Steam rose ahead. A small swell of ground kept the geologists from seeing the springs themselves for a little while. Kelly remembered them from the last time she’d come this way, not long before she met Colin. They’d been, well, hot springs. If they’d been anywhere close to a road, people would have stopped and snapped pictures of them and queued up to use a couple of odorous outhouses. They weren’t so showy as the ones in Black Sand Basin or Biscuit Basin, northwest up the highway from Old Faithful, but they weren’t half bad.
They lay within a rough circle of sinter: the grayish white silica that precipitated out of mineral–laden water as it cooled. All things considered, they reminded Kelly of zits on the face of the earth. On a larger scale, that was what the Yellowstone supervolcano was. She wished she knew where she could get her hands on a dab of cosmic Clearasil.
“Remember, folks—watch where you put your feet. No boardwalks here,” Larry said. Fair enough: he had more field experience than the rest of them put together. “Stay off the sinter crust. You can break through. You won’t like it if you do—trust me. Don’t count on animal tracks, either. I’ve seen more parboiled critters than I like to think about. Most places, I’d say the grass was pretty safe. Here, with everything that’s been going on, I’m not sure how good a guide it is.”
“That doesn’t leave much,” Daniel observed as they climbed the low rise. “Maybe we should walk three feet off the ground.”
“Don’t let me stop you,” Larry said. Daniel gave him a sour smile.
Going uphill made Kelly’s thighs and calves ache. Walking gave you great legs. (Better legs, anyhow; Kelly feared hers would never be great.) But you paid a price. Everything you did came with a price. The older she got, the more sure of that she became.
As if defying time (no, not as if—if only!), she pushed the pace the rest of the way. The others didn’t mind letting her forge ahead. They’d all come to Coffee Pot Springs before. It wasn’t as if she were stout Cortez (well, Balboa, if you wanted to be picky—Keats would have got a C– in Western Civ) on that peak in Darien, staring at the new–found Pacific.
Except she was. Coffee Pot Springs had gone nuts. A brand new geyser threw water at least a hundred feet in the air. Some of the other springs weren’t just pools any more. They boiled and raged, blorping water eight or ten feet high, trying to find their inner geysers, too. Several of them, she was convinced, blorped from places that hadn’t boasted springs before.
Ruth and Daniel and Larry came up beside her. As she had done, they stopped and stood there gaping. “Holy shit,” Ruth said. Larry nodded.

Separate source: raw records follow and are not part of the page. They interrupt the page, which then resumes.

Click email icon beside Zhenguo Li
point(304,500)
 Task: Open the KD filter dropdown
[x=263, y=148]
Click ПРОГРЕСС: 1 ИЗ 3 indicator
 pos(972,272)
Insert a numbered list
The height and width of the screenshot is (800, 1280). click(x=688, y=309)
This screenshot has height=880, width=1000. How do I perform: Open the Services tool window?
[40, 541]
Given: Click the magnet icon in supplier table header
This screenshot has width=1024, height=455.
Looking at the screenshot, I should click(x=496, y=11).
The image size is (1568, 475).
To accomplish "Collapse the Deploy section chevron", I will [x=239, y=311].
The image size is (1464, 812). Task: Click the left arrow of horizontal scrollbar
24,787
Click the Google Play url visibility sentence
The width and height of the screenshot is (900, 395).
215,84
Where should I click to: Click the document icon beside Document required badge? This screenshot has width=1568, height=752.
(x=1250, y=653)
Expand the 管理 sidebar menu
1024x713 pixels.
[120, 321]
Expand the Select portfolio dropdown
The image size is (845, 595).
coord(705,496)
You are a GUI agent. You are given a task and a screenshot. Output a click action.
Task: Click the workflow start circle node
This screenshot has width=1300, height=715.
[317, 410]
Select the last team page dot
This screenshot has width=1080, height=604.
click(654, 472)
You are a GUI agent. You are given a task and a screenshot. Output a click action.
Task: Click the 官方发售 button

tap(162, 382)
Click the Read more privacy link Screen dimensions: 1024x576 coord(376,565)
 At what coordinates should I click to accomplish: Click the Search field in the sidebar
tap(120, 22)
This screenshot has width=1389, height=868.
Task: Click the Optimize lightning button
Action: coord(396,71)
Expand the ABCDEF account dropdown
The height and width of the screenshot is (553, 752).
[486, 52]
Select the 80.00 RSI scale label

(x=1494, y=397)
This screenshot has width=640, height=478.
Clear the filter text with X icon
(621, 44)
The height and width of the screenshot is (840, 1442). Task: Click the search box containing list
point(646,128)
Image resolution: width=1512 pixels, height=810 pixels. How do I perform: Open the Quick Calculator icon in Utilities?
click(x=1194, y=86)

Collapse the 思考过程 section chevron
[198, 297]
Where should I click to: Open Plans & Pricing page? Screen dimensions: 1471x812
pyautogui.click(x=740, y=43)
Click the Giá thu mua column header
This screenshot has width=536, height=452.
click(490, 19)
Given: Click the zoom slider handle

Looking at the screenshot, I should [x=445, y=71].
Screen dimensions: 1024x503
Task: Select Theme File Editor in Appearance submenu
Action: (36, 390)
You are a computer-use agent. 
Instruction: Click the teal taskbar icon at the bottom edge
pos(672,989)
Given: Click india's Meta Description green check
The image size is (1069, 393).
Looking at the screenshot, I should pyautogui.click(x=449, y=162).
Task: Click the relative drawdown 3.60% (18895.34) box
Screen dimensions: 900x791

Recovering faster than the rest of them, Daniel pulled a camera from a pocket of his windbreaker and started snapping away.
Kelly started to reach for her own little Canon. She knew earthquakes messed with the plumbing systems under Yellowstone. After the Hebgen Lake quake in 1959, Sapphire Pool at the Biscuit Basin went batshit. It erupted so ferociously, it wrecked whatever subterranean channels that supplied it with water. Then it went back to being a pool.
Knowing about such things was all very well. Seeing Coffee Pot Springs totally transformed . . . that was something else again. And, as Kelly’s fingers closed on the digital camera, yet another sharp but mercifully short quake rattled the ground under her feet.
A voice said, “I’m scared.” Kelly needed a second or two to recognize it as her own.